Libertà religiosa e discriminazione sul luogo di lavoro

Libertà religiosa e discriminazione sul luogo di lavoro
La recente decisione della Corte di Cassazione, sezione lavoro, del 2 novembre 2021 induce a soffermarsi sul delicato tema del bilanciamento tra iniziativa privata ed esercizio della libertà religiosa, in una società sempre più multietnica e multiculturale.
Dal “caso Cordero” al “caso di Trento”

La giurisprudenza ha seguito un costante percorso evolutivo. Con il noto ”caso Cordero” la Corte Costituzionale (sentenza n. 195 del 1972) riconobbe il diritto dell’ Università Cattolica di poter recedere dal rapporto di lavoro con i propri docenti nel momento in cui i loro indirizzi religiosi ed ideologici risultavano essere in contrasto con quelli che caratterizzano la scuola, rigettando così la questione di legittimità costituzionale sollevata.

La recente decisione della Corte di Cassazione, con la sentenza n. 31071 del 2 novembre 2021, ha ritenuto invece discriminatoria la condotta di un Istituto religioso che non ha rinnovato il contratto di lavoro ad una professoressa di una scuola cattolica a causa del suo orientamento sessuale.

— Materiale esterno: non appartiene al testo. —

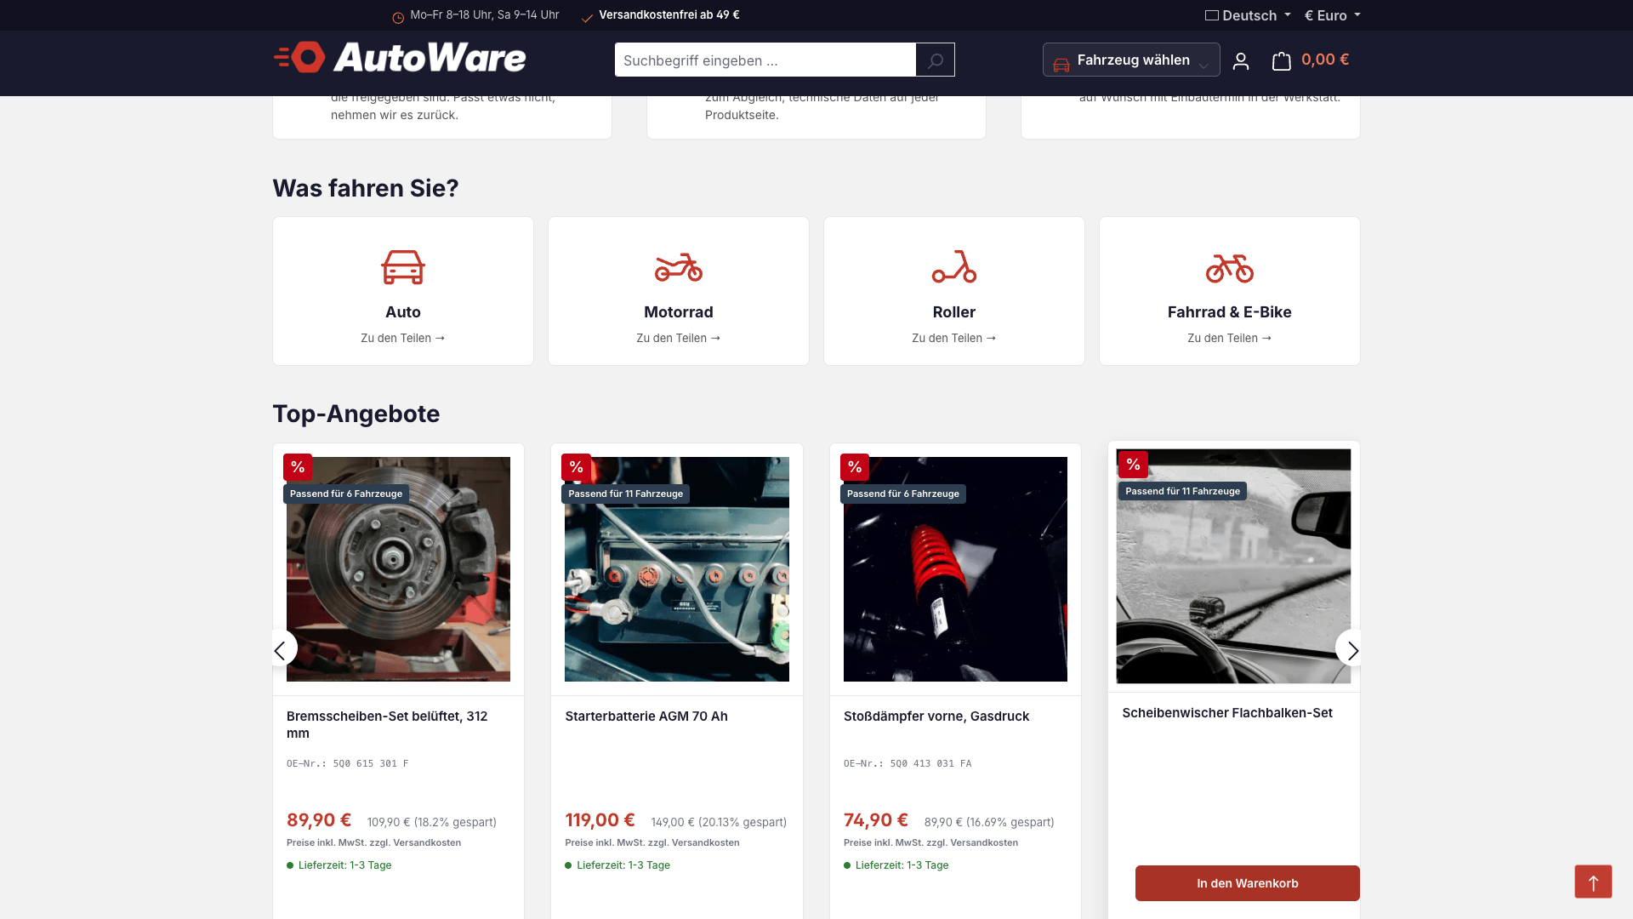The height and width of the screenshot is (919, 1633).
Task: Open the Fahrzeug wählen dropdown
Action: pos(1131,60)
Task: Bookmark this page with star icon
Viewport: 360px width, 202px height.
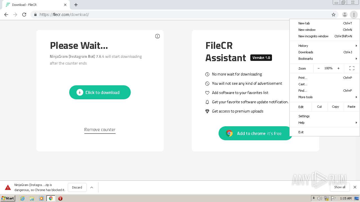Action: pos(334,15)
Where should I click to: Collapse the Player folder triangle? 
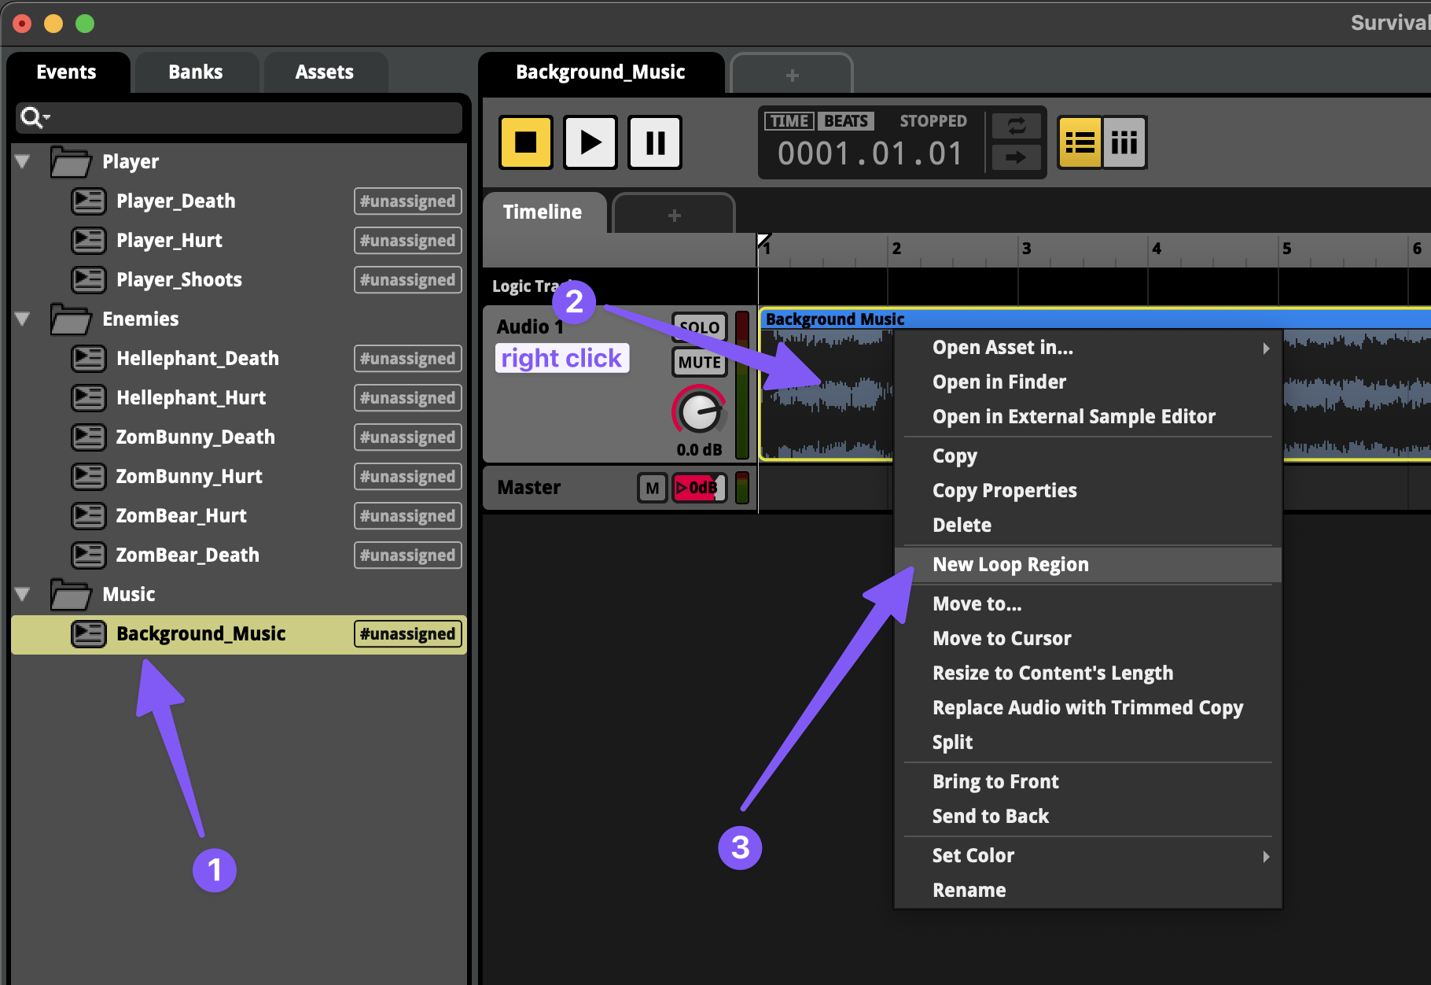pos(23,161)

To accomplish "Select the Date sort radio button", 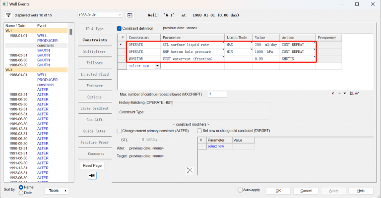I will pos(21,193).
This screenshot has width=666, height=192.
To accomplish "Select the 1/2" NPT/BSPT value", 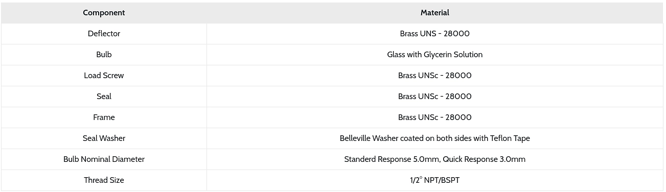I will click(x=435, y=180).
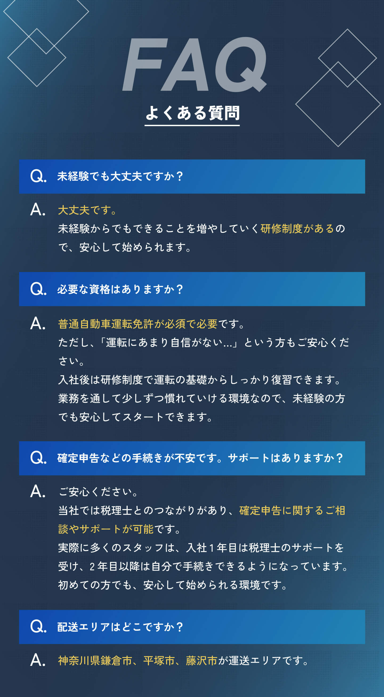The image size is (384, 697).
Task: Click the A. mark beside 大丈夫です。
Action: [x=38, y=210]
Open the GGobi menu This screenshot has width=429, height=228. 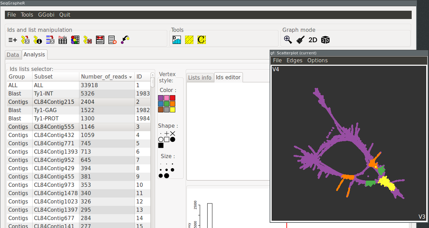[x=46, y=15]
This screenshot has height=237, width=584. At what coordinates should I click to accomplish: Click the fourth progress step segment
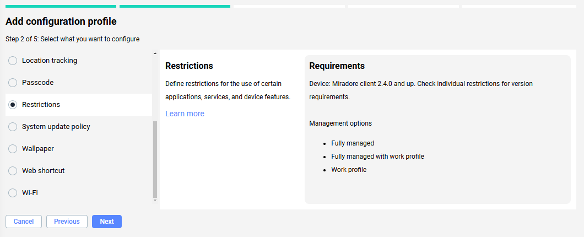403,7
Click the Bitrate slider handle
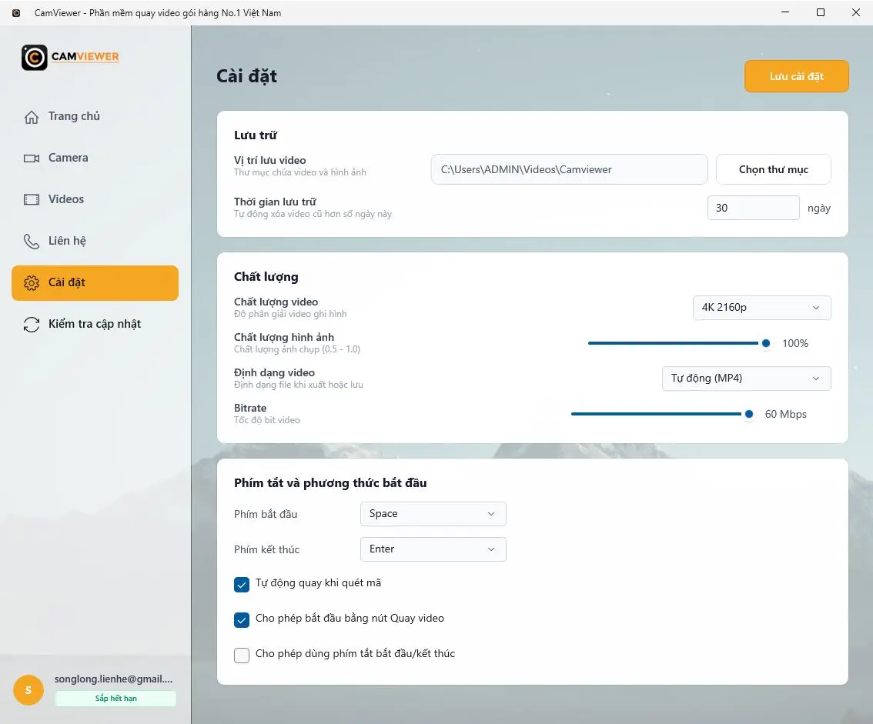This screenshot has width=873, height=724. [749, 414]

L’istituto è stato condannato anche a risarcire l’insegnante per il danno da discriminazione. Il principio di diritto affermato dalla Corte è che l’orientamento di una scuola religiosa non costituisce una ragione giustificativa di condotte discriminatorie, tanto più se si tratta di un istituto paritario.

L’orientamento espresso dalla Corte di Cassazione è diametralmente opposto a quello che fu della Corte Costituzionale nel 1972, facendo intendere che il tema del giusto contemperamento tra iniziativa privata e libertà religiosa è in aperta evoluzione.

Il difficile equilibrio

Non è tuttavia sempre agevole individuare il punto di equilibrio come è rilevabile dalle contrastanti decisioni della Corte Europea dei Diritti dell’Uomo che il 12 marzo 2020 si è pronunciata su due casi riguardanti l’esercizio del diritto di obiezione di coscienza in relazione a pratiche abortive.

La Corte nel respingere i ricorsi presentati da due infermiere (caso Steen e Grimmark versus Svezia) rileva che le ricorrenti al momento della sottoscrizione del contratto di assunzione erano a conoscenza dell’espletamento di pratiche abortive all’interno delle cliniche mediche e pertanto il loro rifiuto ad esercitare tali operazioni chirurgiche risultava essere del tutto ingiustificato e non poteva ritenersi prevalente.

Il contemperamento del rispetto dei precetti religiosi con esigenze produttive aziendali non sempre appare una operazione agevole.

La Corte di Appello di Milano con sentenza n. 579 del 20 maggio 2016, in riforma della sentenza del Tribunale di Lodi, ha dichiarato il carattere discriminatorio del comportamento della società datrice che non aveva ammesso la ricorrente a delle selezioni per il lavoro di hostess.

Il rifiuto della società era dato dalla decisione della ricorrente di non voler togliere il velo, lo hijab, espressione del suo credo religioso, che impediva però alla candidata di mostrare i suoi capelli.

La Corte motiva la sua decisione ritenendo che la società non avesse indicato nell’annuncio di lavoro come requisito fondamentale il mostrare i capelli, ma indicava come elementi fondamentali essere di bella presenza e portare il 37 di piede. Il rifiuto della società è pertanto, secondo i giudici del collegio, espressione di una discriminazione nei confronti della lavoratrice.

Una siffatta conclusione potrebbe non apparire in linea con l’attuale evoluzione della giurisprudenza eurounitaria per la quale il datore di lavoro deve cercare di garantire una neutralità politica, filosofica o religiosa al fine di evitare eventuali conflitti anche con i clienti.

Il tema di estrema attualità presenta quindi complessi nodi interpretativi che la giurisprudenza fatica a risolvere indicando la via da seguire nel difficile punto di incontro tra le esigenze aziendali e il rispetto di canoni comportamentali religiosi.